Science is Complicated

Jul. 92024

It is a fact that how we treat our children can have permanent effects on their well-being. That’s probably not a surprise to most of you. Still, the fact that our behavior can have a real and measurable effect on our children’s growing brains should make us want to be very careful about how we discipline our children. I can’t emphasize enough that yelling at our children and hitting them is not appropriate. Remember that we need to say yes (or praise) our children 10 times as often as we say no. And children need to know by our behavior that we are paying attention to them and appreciating what they’re doing. Toddlers especially may look like they’re acting randomly, but they are learning how the world works. They will recognize the right way to act a lot faster if you tell them what a good job they’re doing. They’ll keep doing what gets your attention whether it makes you happy or angry. Keep finding ways to encourage good behavior and continue to control your own feelings. It takes more than twenty years for our brains to mature. Don’t expect your toddlers or your teenagers to understand complex issues like cause and effect or the consequences of their actions. If you’re not sure what I’m talking about, feel free to bring up the subject with your pediatrician.

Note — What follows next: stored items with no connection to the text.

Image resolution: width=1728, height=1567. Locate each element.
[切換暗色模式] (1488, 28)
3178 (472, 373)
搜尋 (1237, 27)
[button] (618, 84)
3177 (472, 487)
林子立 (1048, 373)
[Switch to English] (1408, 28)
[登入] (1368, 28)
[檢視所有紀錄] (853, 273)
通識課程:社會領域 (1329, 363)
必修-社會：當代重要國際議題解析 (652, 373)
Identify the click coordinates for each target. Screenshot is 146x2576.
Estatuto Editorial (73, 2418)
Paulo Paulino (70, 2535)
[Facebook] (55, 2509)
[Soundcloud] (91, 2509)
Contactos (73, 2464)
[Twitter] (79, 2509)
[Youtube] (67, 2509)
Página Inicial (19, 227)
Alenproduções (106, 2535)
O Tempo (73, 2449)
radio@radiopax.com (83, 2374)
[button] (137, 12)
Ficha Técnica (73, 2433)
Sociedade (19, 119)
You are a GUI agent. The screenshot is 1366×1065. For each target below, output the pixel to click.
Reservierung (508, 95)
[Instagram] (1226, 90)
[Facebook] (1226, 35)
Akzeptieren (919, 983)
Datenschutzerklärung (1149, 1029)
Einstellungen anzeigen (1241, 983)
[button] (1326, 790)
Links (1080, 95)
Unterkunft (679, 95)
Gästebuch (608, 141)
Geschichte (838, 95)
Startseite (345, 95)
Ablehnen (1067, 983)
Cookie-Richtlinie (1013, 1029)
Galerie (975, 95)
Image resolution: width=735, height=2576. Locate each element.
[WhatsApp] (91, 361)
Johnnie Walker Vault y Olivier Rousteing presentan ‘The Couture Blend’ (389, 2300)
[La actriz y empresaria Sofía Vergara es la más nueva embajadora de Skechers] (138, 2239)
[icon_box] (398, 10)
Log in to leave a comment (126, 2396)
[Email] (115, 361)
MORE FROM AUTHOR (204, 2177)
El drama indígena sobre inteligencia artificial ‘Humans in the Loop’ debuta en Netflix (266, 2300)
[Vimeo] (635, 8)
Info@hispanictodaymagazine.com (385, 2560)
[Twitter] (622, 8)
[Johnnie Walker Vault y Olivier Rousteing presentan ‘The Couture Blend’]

I recently read an article that I believe gives us some very important information about this subject. Maybe you wouldn’t think so from the title, which is “Differential methylation of OPRK1 in borderline personality disorder is associated with childhood trauma”, but in fact we can learn several important things if only we can interpret the science.

The subject of the article is that both physical and emotional neglect can lead to serious mental health disturbances, but we’re not talking about vague aspects of behavior. The investigators actually measured chemical imbalances that are associated with these disturbances. The imbalances which they measured occurred because of damage to genes that control these chemicals, yet the damage was not something the patient was born with. It was caused by something that happened to them after birth – some kind of emotional or physical trauma.

There is a final thing that we can Learn from this article — the generalization that science is complicated and takes a lot of education. Sometimes scientists get things wrong, and sometimes their conclusions are incomplete. But mostly we must rely on the experts to be better informed than we are. If you read something in a newspaper or see something on TV, you may be getting an incorrect interpretation of some complicated information. And when it comes to medical information, your doctor is more likely to know how to find out what you want to know than anyone else.